Quand j’ai plongé, mon âme a eu peur et elle est restée à la surface. Je ne l’ai pas rattrapée. Malgré moi, je l’ai laissée s’échapper. Et maintenant, elle est hors de portée, un petit vaisseau argenté que peu de choses distinguent d’un poisson-bouteille. Je la vois encore, mais je ne parviens pas à lire les mots qu’elle contient.
Un reflet m’en empêche.
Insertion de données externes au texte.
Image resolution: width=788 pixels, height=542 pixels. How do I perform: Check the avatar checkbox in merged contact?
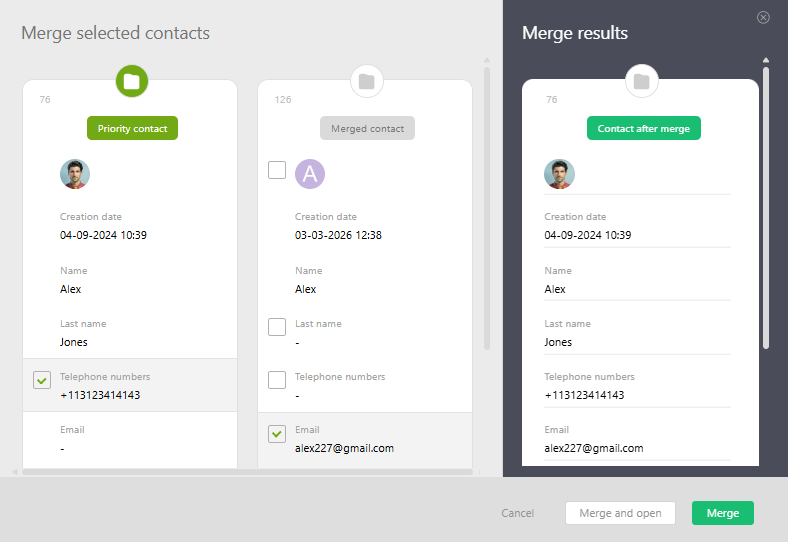pyautogui.click(x=277, y=170)
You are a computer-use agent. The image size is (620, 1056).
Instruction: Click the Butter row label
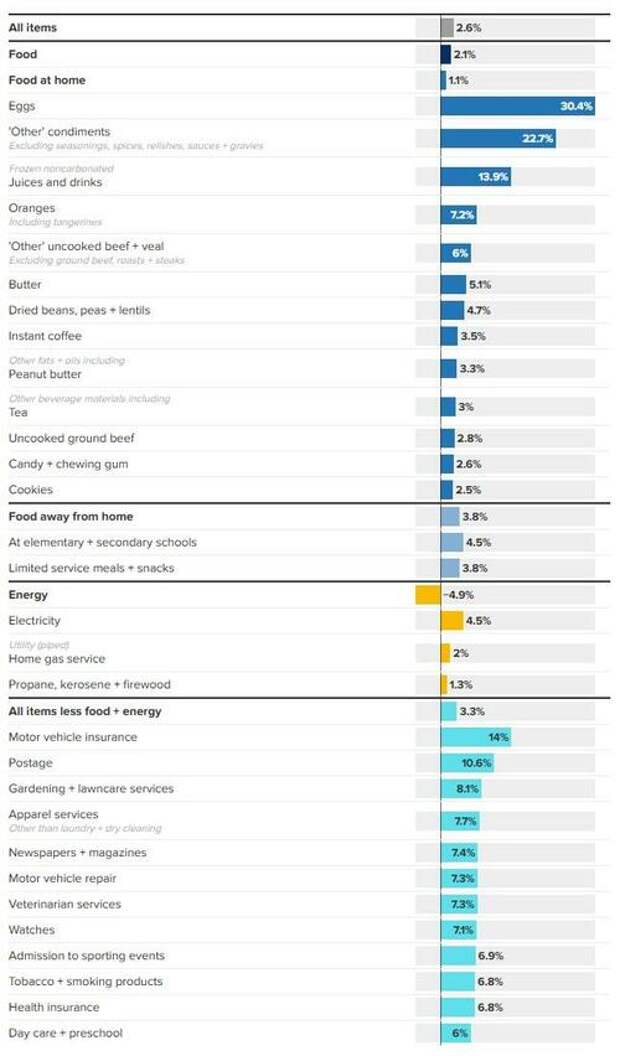click(x=25, y=284)
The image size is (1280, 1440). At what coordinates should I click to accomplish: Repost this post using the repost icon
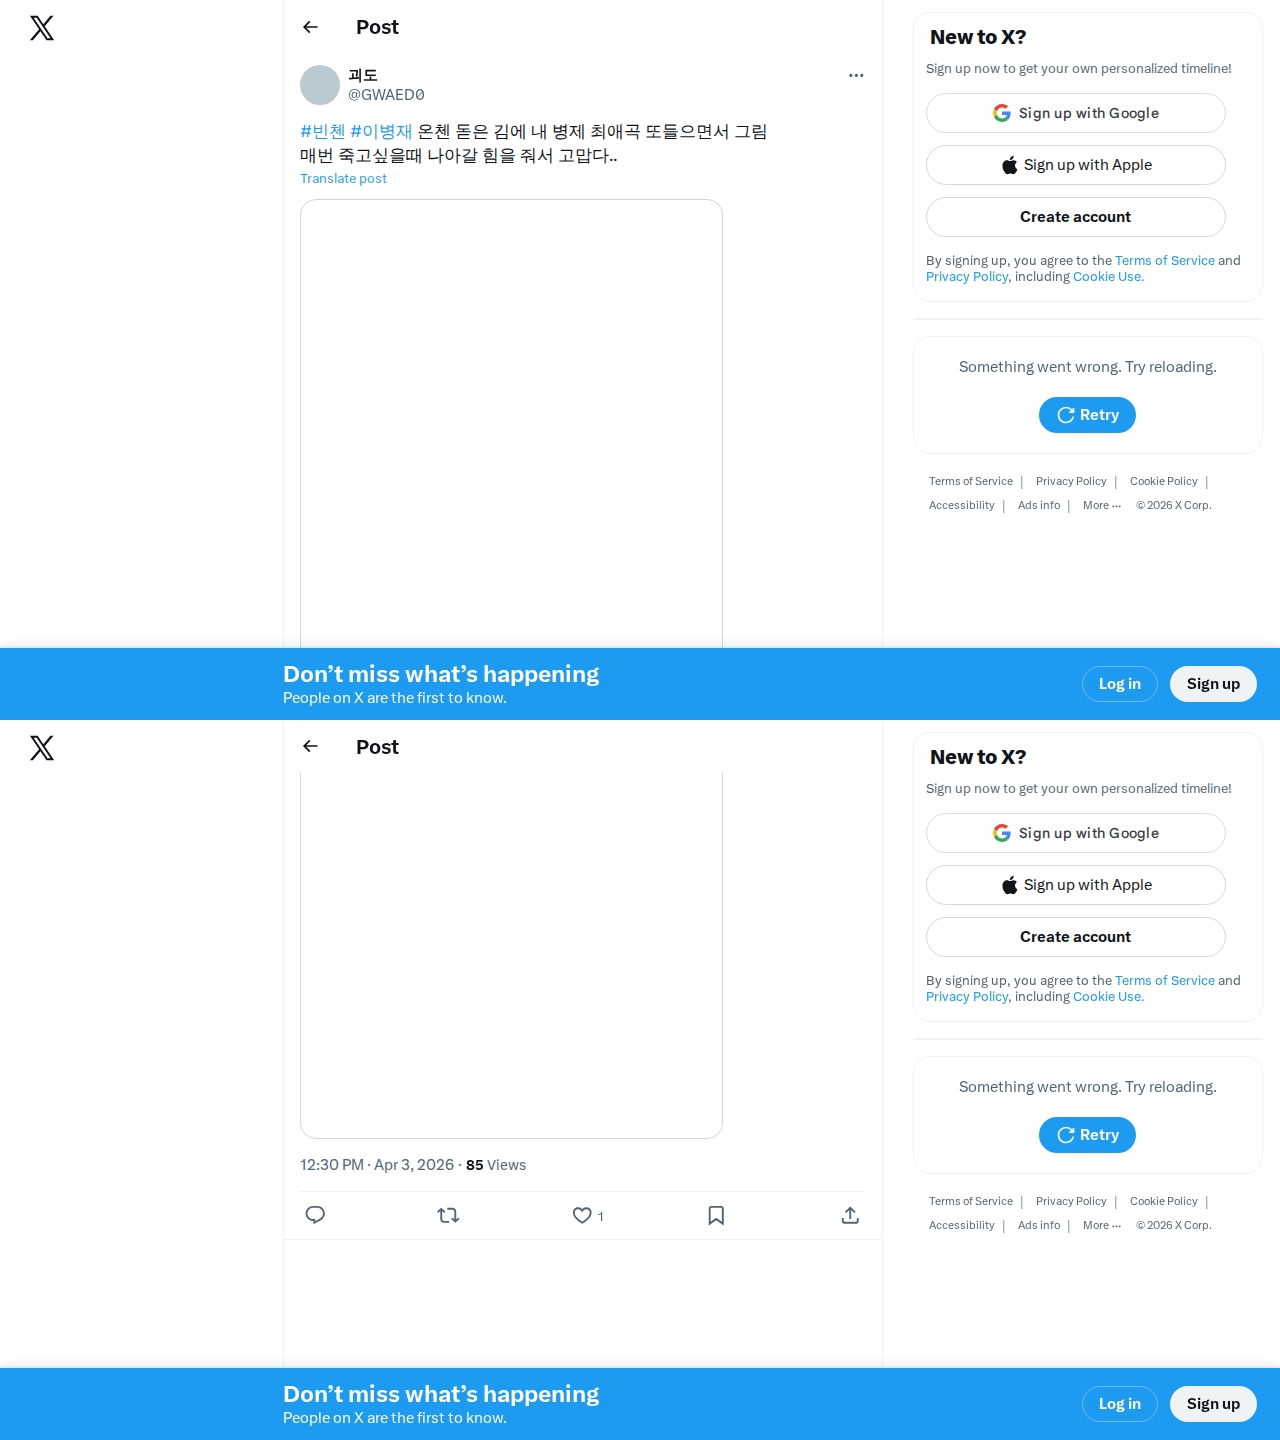pyautogui.click(x=448, y=1215)
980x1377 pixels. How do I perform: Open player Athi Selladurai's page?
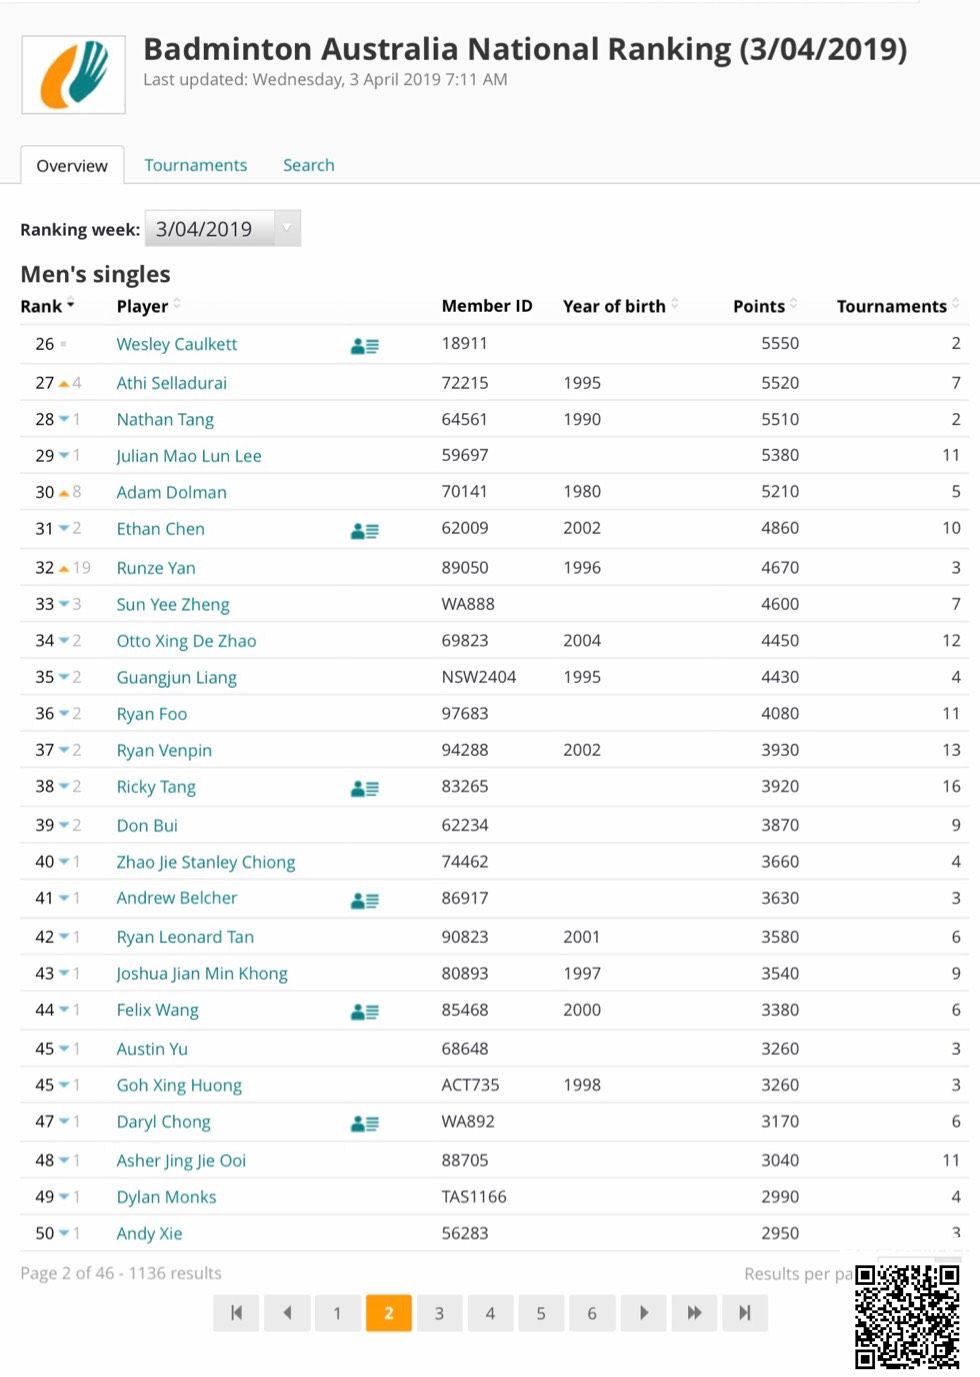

Puis, à l’endroit exact où se trouve mon âme, il y a un clignotement comme lorsqu’on fait bouger un rayon de soleil avec un miroir. Du morse ? Je me demande si mon âme s’adresse à moi. Me vient l’idée absurde que mon âme ne parle pas, ou plus, la même langue que moi. Elle se laisse porter par le courant. On dirait qu’elle ne sait pas vraiment nager ou qu’elle se moque d’aller dans une direction ou dans une autre. Je n’ose pas remettre mon masque. Dois-je continuer ? L’attendre ? Continuer en l’attendant ?
Qu’elle reste à portée de vue. Qu’elle ne se transforme pas en autre chose. Je la vois ainsi et ne veut pas ajouter de l’incertitude à l’incertitude. Qu’elle reste hermétique, qu’elle n’aille pas se remplir de plancton pour attirer les mouettes ou d’essence pour attirer le sac. Ce foutu sac plastique aux allures de linceul 2.0. Il y a des flaques d’huile de moteur qui brillent comme les plateaux tournants d’un music-hall à Broadway. Une mouette glisse sur le tarmac fluo couleur cerise chimique. Le sac plastique s’approche dangereusement de mon âme et je me demande ce que je suis censée faire, et à quoi me servent désormais mon masque et mon tuba, et pourquoi je continue à les serrer dans ma main palmée, comme si les perdre dans la mer grise et noire avait encore la moindre importance.